Jottings III: the problem with propositions

In a previous post we discussed computational vs “biological thinking” and the question of why we assume that chunking the world in a specific way is automatically right. The outcome was that it is not obvious why the sentence

(i) Linda is a bank teller and a feminist

should always be analysed as containing two propositions that each can be assessed for truth and probability. It is quite possible that given the description we are given the sentence actually is indivisible and should be assessed as a single proposition. When asked, then, to assess the probability of this sentence and the sentence

(ii) Linda is a bank teller

we would argue that we do not compare p & q with p, but x with p where both sentences carry a probability and where the probability of x is higher than the probability of p. Now, this begs the question of why the probability for x – Linda is a bank teller and a feminist – is higher.

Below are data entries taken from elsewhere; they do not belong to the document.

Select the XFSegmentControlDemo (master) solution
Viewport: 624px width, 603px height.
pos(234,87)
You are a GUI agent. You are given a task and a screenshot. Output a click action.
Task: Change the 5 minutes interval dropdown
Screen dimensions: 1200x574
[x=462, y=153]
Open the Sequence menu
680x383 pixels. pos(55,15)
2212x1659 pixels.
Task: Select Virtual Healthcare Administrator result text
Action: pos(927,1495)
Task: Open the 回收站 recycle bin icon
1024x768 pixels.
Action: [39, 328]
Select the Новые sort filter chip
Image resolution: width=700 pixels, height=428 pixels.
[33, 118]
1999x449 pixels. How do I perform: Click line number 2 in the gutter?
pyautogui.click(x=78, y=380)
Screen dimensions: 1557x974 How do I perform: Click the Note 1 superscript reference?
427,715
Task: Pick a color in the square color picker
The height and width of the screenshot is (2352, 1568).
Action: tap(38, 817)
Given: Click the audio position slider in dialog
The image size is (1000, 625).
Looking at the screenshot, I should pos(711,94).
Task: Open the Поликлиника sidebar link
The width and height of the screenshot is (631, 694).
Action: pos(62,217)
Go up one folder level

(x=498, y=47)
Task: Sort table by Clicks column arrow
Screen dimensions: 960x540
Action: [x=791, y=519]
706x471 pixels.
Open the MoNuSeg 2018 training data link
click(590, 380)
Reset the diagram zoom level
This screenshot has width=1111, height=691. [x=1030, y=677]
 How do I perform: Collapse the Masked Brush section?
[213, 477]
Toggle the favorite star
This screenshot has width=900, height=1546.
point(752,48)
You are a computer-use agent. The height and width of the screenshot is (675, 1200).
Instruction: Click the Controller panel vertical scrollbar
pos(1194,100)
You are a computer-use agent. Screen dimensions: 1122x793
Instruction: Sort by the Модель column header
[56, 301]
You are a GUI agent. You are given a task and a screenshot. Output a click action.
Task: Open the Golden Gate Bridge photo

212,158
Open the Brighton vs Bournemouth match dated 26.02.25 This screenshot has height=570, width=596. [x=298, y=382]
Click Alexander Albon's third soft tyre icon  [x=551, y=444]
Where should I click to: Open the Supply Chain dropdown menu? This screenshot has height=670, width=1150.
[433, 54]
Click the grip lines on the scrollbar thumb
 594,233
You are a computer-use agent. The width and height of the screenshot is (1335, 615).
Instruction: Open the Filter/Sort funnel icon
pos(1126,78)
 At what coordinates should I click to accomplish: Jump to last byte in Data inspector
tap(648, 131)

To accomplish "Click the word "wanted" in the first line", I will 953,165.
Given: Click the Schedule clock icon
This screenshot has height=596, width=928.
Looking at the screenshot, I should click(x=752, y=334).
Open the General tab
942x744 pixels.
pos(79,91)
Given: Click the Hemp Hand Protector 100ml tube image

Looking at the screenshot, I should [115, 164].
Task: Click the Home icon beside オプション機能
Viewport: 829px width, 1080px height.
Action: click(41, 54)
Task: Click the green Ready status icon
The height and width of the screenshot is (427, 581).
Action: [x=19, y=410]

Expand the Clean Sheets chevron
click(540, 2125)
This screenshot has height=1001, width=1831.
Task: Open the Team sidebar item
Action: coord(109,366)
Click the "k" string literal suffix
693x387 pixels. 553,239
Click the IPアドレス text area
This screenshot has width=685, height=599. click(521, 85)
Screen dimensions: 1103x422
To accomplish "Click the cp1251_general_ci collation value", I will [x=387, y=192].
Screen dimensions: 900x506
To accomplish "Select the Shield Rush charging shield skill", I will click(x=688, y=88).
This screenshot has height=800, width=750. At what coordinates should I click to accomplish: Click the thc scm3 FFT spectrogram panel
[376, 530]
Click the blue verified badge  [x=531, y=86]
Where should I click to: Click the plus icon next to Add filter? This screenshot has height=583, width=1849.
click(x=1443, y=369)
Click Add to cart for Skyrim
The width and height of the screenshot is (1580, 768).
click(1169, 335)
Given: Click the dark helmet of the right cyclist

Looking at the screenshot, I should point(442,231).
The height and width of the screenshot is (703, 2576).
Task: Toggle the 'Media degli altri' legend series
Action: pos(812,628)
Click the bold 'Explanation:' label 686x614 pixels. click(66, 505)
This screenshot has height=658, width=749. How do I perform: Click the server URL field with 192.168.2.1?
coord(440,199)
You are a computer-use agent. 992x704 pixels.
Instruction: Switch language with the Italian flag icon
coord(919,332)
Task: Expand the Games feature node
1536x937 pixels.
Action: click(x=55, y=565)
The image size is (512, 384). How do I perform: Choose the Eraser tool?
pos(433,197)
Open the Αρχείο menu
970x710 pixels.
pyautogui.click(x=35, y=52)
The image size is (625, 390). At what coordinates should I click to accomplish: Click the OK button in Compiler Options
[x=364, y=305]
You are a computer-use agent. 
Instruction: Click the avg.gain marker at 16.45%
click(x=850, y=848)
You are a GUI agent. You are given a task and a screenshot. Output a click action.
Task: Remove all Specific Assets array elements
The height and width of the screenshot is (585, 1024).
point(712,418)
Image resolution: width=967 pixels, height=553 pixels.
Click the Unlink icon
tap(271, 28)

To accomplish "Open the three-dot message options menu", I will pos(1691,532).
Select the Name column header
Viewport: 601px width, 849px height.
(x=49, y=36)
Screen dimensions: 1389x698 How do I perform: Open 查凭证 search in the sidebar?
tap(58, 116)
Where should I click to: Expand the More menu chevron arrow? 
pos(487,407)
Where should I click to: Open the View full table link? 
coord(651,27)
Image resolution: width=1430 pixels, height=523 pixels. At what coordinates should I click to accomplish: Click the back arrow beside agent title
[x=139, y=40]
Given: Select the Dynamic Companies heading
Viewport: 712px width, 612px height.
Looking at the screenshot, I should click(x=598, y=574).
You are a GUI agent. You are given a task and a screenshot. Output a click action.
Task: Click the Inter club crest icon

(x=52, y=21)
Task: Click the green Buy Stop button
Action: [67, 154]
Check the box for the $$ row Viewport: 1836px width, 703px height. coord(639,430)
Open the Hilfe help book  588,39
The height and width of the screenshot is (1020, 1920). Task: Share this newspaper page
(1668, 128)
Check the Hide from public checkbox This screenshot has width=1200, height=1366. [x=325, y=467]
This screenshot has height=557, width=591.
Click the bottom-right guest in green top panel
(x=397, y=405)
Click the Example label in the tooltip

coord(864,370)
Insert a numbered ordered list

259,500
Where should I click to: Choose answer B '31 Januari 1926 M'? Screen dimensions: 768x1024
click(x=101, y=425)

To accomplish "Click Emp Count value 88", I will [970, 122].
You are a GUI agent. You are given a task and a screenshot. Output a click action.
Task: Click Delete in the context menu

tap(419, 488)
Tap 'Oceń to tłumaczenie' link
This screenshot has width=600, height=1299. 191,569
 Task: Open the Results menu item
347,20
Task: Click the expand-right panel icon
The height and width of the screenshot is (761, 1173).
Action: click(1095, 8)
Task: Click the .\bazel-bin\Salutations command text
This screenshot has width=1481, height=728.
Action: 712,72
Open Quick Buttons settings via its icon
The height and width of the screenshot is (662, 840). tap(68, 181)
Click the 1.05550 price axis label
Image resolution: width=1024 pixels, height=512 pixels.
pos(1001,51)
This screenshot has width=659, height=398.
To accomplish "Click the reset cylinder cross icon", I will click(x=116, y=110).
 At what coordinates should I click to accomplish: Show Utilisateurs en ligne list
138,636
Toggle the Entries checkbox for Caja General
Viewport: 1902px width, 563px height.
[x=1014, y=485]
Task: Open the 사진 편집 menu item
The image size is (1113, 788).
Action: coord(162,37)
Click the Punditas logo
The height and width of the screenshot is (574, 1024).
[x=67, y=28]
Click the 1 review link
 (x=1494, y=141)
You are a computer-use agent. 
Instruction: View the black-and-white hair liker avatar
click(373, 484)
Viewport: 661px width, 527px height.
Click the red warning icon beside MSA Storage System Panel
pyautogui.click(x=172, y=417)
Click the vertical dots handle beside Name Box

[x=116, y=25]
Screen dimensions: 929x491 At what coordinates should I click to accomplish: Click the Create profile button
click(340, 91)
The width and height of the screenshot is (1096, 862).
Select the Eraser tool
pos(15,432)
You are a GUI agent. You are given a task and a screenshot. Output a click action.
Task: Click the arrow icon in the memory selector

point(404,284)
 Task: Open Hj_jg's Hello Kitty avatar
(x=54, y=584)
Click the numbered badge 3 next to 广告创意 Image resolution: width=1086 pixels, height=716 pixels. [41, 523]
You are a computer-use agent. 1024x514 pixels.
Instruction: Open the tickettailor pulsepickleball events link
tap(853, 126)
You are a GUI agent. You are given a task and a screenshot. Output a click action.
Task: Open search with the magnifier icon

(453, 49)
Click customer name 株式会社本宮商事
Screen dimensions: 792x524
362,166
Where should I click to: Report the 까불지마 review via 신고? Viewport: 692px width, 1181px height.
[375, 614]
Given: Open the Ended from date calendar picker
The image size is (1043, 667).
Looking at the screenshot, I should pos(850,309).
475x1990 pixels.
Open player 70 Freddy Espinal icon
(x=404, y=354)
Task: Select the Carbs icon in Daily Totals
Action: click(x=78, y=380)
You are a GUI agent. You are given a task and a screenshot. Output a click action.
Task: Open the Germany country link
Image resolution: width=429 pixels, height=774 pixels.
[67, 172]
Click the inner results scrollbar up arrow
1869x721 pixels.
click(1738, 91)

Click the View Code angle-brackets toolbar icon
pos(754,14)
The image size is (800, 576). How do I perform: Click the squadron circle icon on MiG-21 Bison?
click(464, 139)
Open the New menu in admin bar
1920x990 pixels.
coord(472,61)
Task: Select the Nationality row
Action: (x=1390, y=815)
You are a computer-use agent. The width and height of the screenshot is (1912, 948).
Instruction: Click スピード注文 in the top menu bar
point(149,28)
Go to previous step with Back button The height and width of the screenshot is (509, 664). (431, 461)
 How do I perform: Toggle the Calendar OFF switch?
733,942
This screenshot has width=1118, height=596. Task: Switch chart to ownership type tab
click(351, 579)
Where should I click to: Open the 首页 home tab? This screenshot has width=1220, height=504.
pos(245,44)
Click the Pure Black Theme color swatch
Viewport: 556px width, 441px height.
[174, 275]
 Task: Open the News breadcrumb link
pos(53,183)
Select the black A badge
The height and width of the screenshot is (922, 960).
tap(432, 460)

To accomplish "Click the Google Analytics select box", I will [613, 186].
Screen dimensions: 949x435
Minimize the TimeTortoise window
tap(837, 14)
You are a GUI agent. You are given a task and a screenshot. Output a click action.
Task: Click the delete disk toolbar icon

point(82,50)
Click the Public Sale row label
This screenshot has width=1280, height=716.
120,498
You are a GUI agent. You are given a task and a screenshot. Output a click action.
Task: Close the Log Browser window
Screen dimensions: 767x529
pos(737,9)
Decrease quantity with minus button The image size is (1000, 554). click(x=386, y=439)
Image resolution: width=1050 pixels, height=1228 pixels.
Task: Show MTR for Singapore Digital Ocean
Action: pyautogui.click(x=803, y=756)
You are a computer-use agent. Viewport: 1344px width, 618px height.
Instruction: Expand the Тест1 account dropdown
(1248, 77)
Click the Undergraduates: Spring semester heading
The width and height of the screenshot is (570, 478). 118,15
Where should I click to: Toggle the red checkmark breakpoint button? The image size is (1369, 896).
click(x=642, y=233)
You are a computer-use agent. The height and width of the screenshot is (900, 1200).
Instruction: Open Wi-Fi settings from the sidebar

One possibility is that our assessment of probability is multidimensional – we assess fit rather than numerical probability. Given the story we are told in the thought experiment, the fit of x is higher than that of p.

A proposition’s fit is a compound of probability and connection with the narrative logic of what preceded it. So far, so good: this is in fact where the bias lies, right? That we consider narrative fit rather than probability, and so hence we are being irrational – right? Well, perhaps not. Perhaps the idea that we should try to assess fragmented propositions for probability without looking at narrative fit is irrational.

There is something here about propositions necessarily being abbreviations, answers and asymmetric.

Jottings II: Style of play, style of thought – human knowledge as a collection of local maxima

Pursuant to the last note, it is interesting to ask the following question: if human discovery of a game space like the one in go centers around what could be a local maxima, and computers can help us find other maxima and so play in an “alien” way — i.e. a way that is not anchored in human cognition and ultimately perhaps in our embodied, biological cognition — should we then not expect the same to be true for other bodies of thought?

Let’s say that a “body of thought” is the accumulated games in any specific game space, and that we agree we have discovered that human-anchored “bodies of thought” seem to be quietly governed by our human nature — is the same then true for philosophy? Anyone reading a history of philosophy is struck by the way concepts, ideas, arguments and methods of thinking reminds you of different games in a vast game space. We don’t even need to deploy Wittgenstein’s notion of language games to see the fruitful application of that analogy across different domains of knowledge.

Can, then, machine learning help us discover “alien” bodies of thought in philosophy? Or is there a requirement that a game space can be reduced to a set of formalized rules? If so – imagine a machine programmed to play Herman Hesse’s glass bead game, how would that work out?

In sum: have we underestimated the limiting effect on thinking across domains that our nature has? The real risk that what we hail as human knowledge and achievement is a set of local maxima?

 

Jottings I: What does style of play tell us?

If we examine the space of all possible chess games we should be able to map out all games a really played look at how they are distributed in the game space (what are the dimensions of a game space, though?). It is possible that these games cluster in different ways and we could then term these clusters “styles” of play. We at least have a naive understanding of what this would mean.

But what about the distribution of these clusters overall in a game space – are they equally distributed? Are they parts of mega clusters that describe “human play”, clusters that orient around some local optimum? And if so, do we now have tools to examine other mega clusters around other optima?

Is there a connection to non-ergodicity here? A flawed image: game style as collections of non-ergodic paths (how could paths be non-ergodic?) in a broader space? No. But there is something here – a question about why we traverse probabilities in certain ways, why we cluster, the role of human nature and cognition.The science fiction theme of cognitive clusters so far a part that they cannot connect. Styles that are truly, and necessarily alien.

How would we answer a question about how games are distributed in a game space? Surely this has been done. Strategies?